厚み約15メートルの氷河は約7メートルに減少 12年ぶりにキリマンジャロを撮影

今年2024年に撮影したキリマンジャロ山頂の氷河

そして第四回の登山を行った今年、2024年。果たして、山頂の氷河は残っているのか。撮影隊は標高5756メートルのステラ・ポイントまで登り、ここを起点に山頂の氷河の撮影を行いました。2012年の前回撮影から12年…氷河は驚くほど小さくなってしまい、厚みも約7メートルにまで減っていましたが、まだ残っていました。

今年2024年に撮影した氷河は厚さ約7m

雪も残っていたため、映像だとちょっと分かりづらいのですが、雪の中に氷河の氷の壁が立っている所をしっかりと撮影することができました。温暖化の進行が遅くなったのかは判然としませんが、キリマンジャロの氷河の消滅時期は2050年頃という、延長した予測も出ています。この第四回のキリマンジャロ撮影の様子は、9代目の鈴木亮平さんのナレーションで放送する予定です。

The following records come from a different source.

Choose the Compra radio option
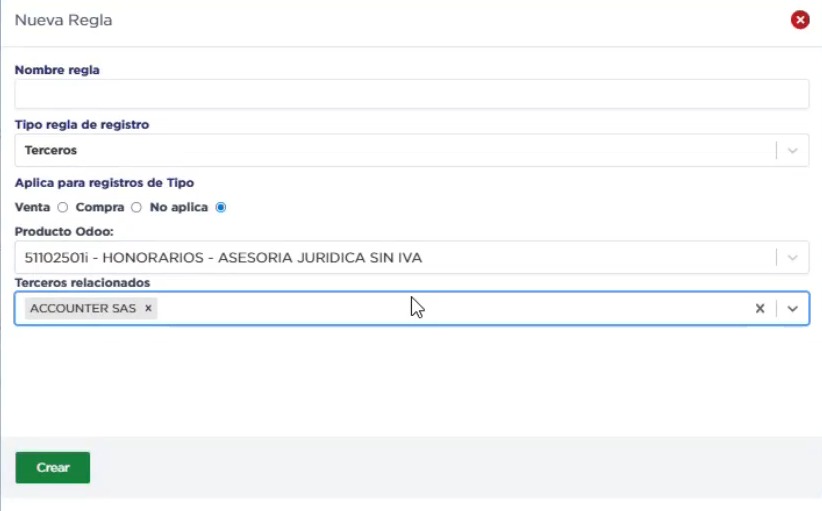The width and height of the screenshot is (822, 511). tap(136, 208)
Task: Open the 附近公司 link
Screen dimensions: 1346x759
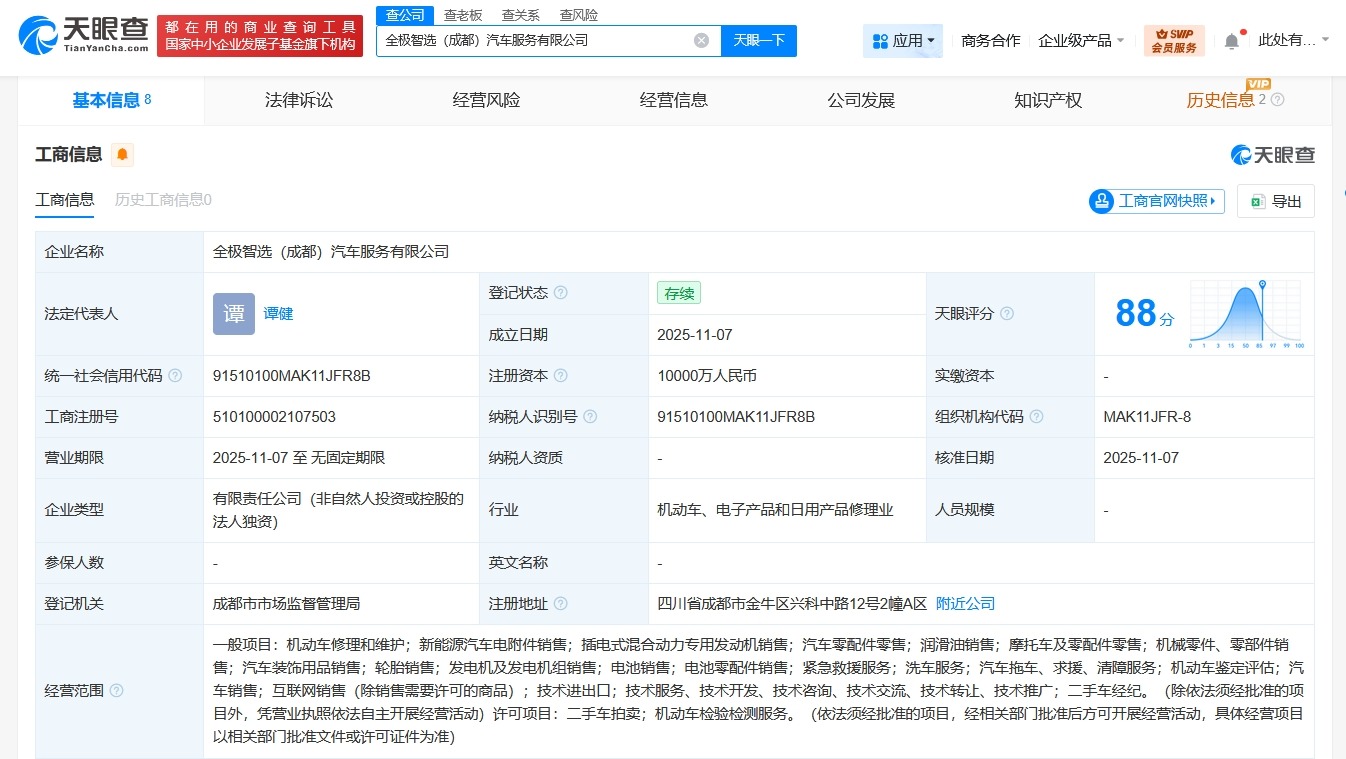Action: point(967,603)
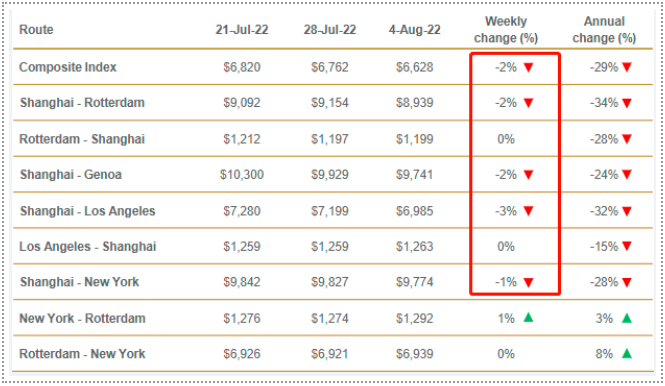Click red arrow for Shanghai - New York -1%

coord(528,283)
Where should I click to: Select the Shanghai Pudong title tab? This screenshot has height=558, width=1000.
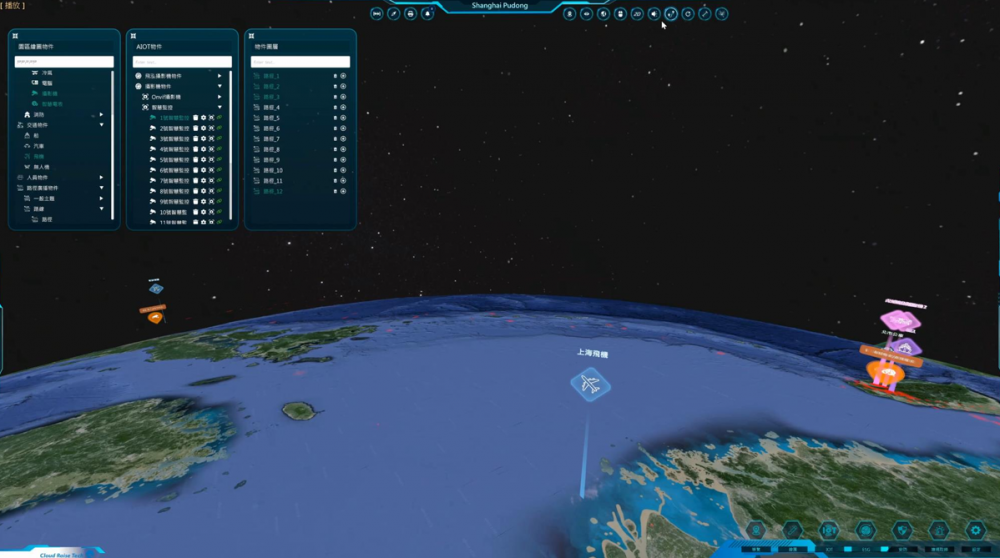pos(499,6)
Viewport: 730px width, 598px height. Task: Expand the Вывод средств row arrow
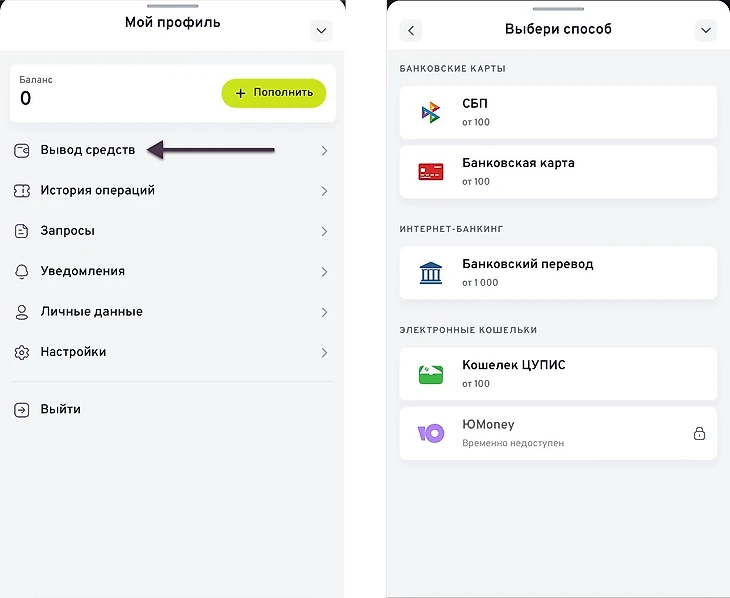pyautogui.click(x=324, y=151)
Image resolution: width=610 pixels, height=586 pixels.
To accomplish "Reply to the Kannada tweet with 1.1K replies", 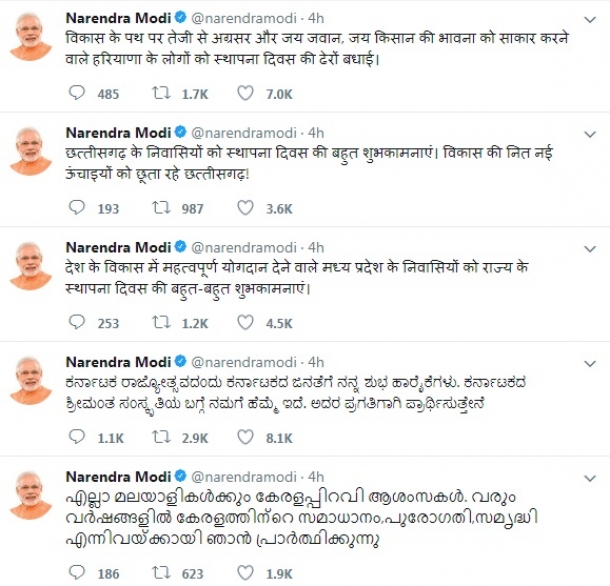I will point(78,437).
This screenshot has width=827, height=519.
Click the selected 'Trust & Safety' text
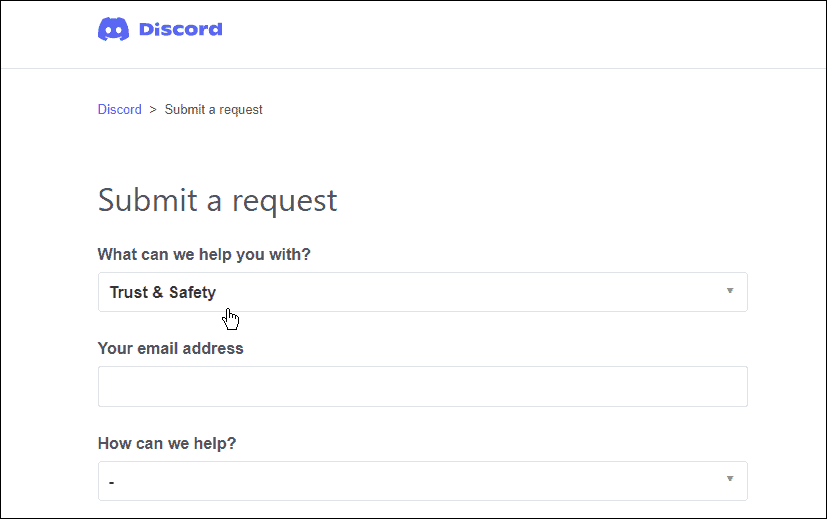(162, 292)
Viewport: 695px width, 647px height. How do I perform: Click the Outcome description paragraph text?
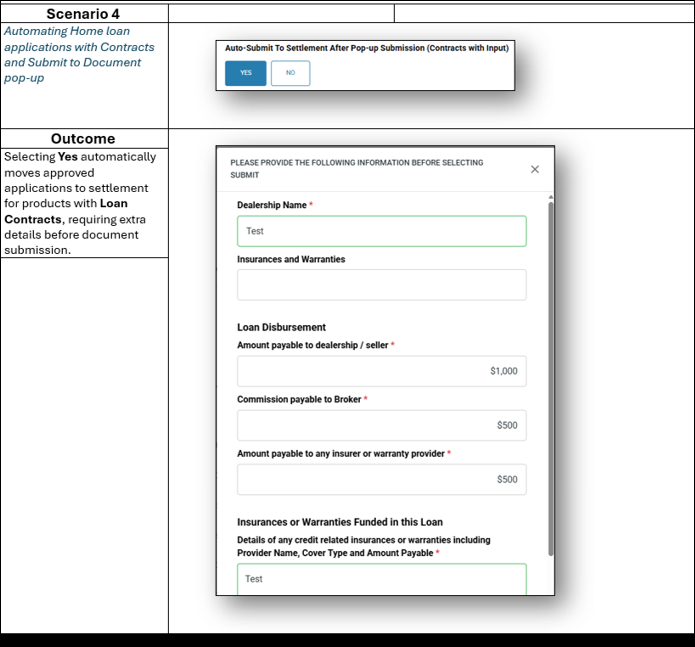(x=80, y=203)
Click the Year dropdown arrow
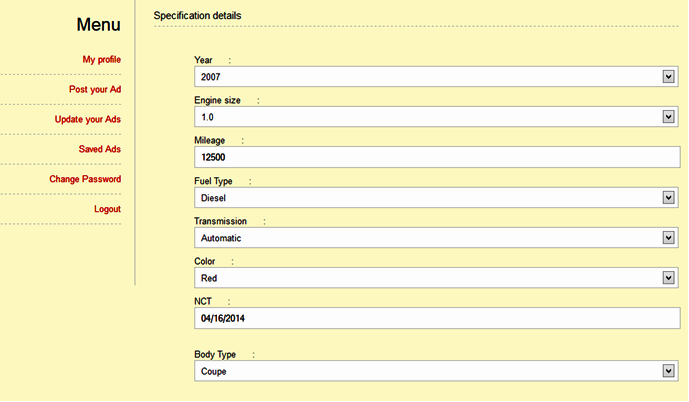The height and width of the screenshot is (402, 689). point(669,77)
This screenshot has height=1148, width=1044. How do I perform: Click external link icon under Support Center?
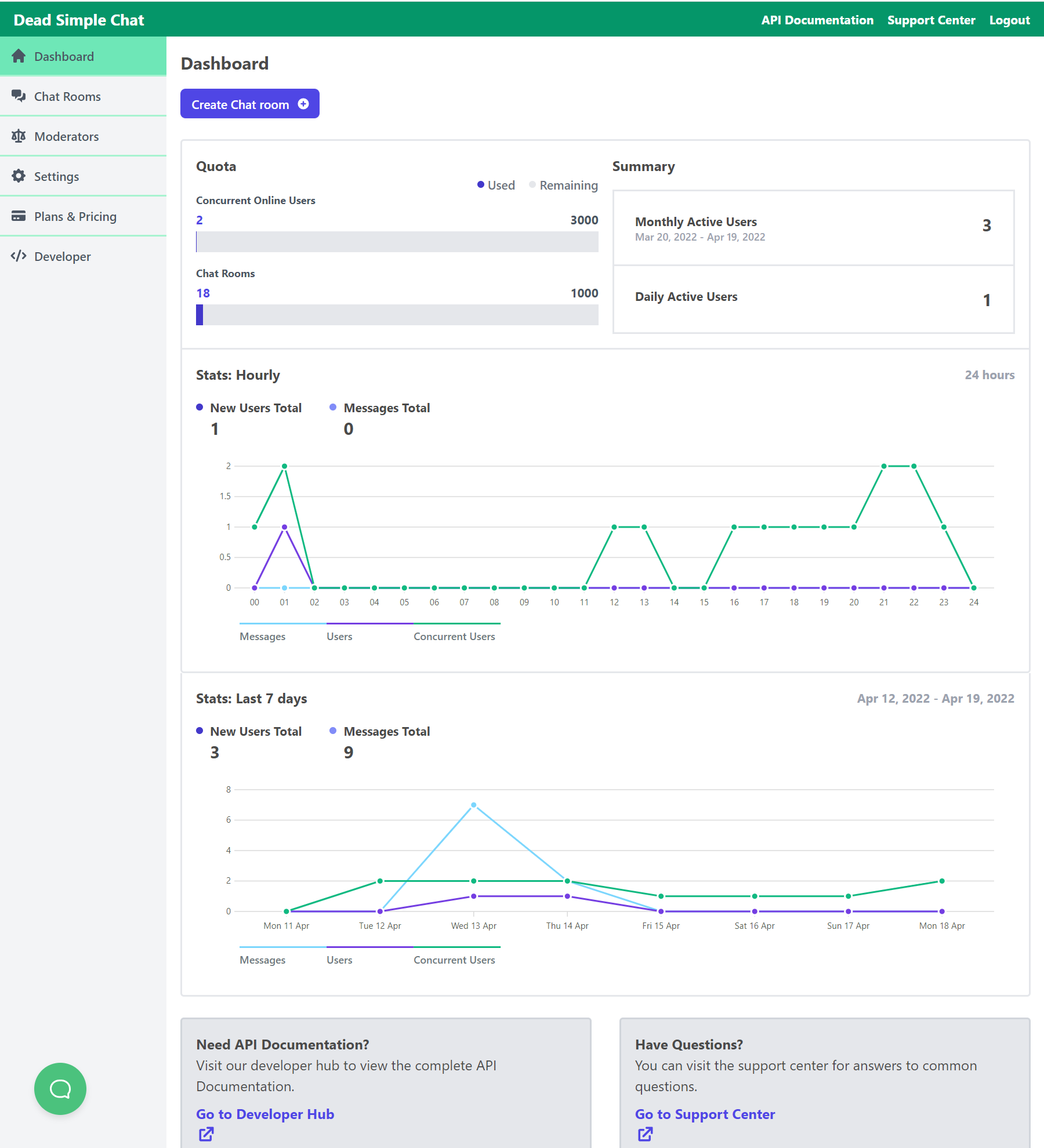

2004年・2012年・2024年のキリマンジャロ山頂の氷河対比

2004年・約30メートル→2012年・約15メートル→2024年・約7メートル。キリマンジャロの氷河の変化を、番組は記録し続けてきました。手前味噌ではありますが、きわめて貴重な映像だと思います。その映像もハイビジョン以前のSD撮影からハイビジョン撮影、そして今年は超高精細の4K撮影へと進化してきました。それは放送スタート時から「最高の映像で世界遺産を記録し、後世に残す」というのが番組コンセプトだったからです。

今年2024年まだ雪の残る中氷河に向かう撮影隊

次回、番組がキリマンジャロに登るのは何年後になるのかまだ分かりませんが、さらに高精細の8Kで撮影を行うことになるでしょう。そのとき、果たしてキリマンジャロの氷河は消えずに残っているのでしょうか。